CultureFebruary 04 2013
It can cut you like a knife, if the gift becomes the fire
I remember sitting on the floor of our rental home, watching my mother’s feet pound against the carpet. Arms swinging, head turning, sweat pouring, she’d turn the volume up so loud our windows would rattle against the rhythm of the record player.
She’s a maniac….maniac I sure know.
A smile would curl her lips and her feet would move to the beat and I would see what it looks like to lose yourself. Her breath would catch and she’d take a swig of TAB before prancing over, grabbing my hands to pull me close.
“they all think she’s crazy….” she’d sing in the off-key way of hers and I’d giggle as we turned in dizzying circles around the living room. Leaning close, I’d breathe in her scent and catch a little of what it means to chase a dream – to lock rhythms with the beat of your heart.
It felt a little like coming to life.
This tunnel vision of hers morphed into other things as our family grew. Trips to WalMart, grocery shopping, cooking, separating laundry – in the more mundane happenings of day-to-day life, my mother knew how to lose herself in the rhythm. In a way, I watched her grow up as well.
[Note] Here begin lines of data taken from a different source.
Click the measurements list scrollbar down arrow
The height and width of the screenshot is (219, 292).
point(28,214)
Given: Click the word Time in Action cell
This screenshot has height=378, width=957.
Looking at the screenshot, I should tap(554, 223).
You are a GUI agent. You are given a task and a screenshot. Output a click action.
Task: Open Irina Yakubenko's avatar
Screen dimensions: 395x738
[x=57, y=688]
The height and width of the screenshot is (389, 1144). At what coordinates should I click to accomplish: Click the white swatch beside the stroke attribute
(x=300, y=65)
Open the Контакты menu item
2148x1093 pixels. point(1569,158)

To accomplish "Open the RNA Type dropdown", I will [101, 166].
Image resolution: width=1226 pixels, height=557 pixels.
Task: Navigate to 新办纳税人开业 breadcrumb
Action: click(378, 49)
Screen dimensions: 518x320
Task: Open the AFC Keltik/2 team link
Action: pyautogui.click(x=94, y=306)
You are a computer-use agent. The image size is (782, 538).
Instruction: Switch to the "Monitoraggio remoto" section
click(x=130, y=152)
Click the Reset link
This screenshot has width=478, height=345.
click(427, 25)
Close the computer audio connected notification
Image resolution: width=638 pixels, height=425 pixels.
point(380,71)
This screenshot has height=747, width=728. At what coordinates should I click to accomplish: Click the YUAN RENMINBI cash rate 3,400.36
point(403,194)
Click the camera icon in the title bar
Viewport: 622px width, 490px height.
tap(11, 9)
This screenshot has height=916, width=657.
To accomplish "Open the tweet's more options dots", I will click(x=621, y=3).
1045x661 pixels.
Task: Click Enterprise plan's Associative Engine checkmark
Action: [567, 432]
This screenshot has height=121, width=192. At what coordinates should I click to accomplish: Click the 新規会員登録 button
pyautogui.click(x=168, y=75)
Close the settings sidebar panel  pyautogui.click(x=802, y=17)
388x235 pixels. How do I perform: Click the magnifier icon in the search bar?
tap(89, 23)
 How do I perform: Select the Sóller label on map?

Mother and wife at nineteen, she moved and altered herself as much as possible to make sure we knew what it meant to fall into our own pattern.
At 30 years old, I see this in myself.
I am my mother’s daughter in the most literal sense: put music on with a beat and I can’t sit still. Her generation had Flashdance and Pointer Sisters and Footloose. For me? Put on So You Think You Can Dance, any variation of a Step Up movie, or America’s Best Dance Crew and the corner of my lips slowly curl in that Harmon way.
I am my mother’s daughter in the way of learned patterns: I lose myself in the rhythms of life. Days fly by and before I know it, months move past me on the calendar and I’m staring at a new year, wondering what it’ll bring and hoping the tunnel vision way of setting my feet firm on an idea will serve its purpose.
I haven’t always appreciated this part of my mother’s personality. There were more than a few occasions (namely: weddings) where the pull of a dance floor made me roll my eyes when she kicked off her heels and danced unabashedly with no concern for who was watching. And I’m sure there were moments where, with history repeating itself, she pranced her way over to me only to get a firm shake of my head before she pulled me out with her.
But, as it always happens, we gain a little understanding as we get older. And now, facing the possibility of a having a daughter myself, I hope and pray to spend evenings with me pulling her close to my chest and spinning wildly around the living room as I teach her what it means to dance through life as a maniac full of hope and love and life.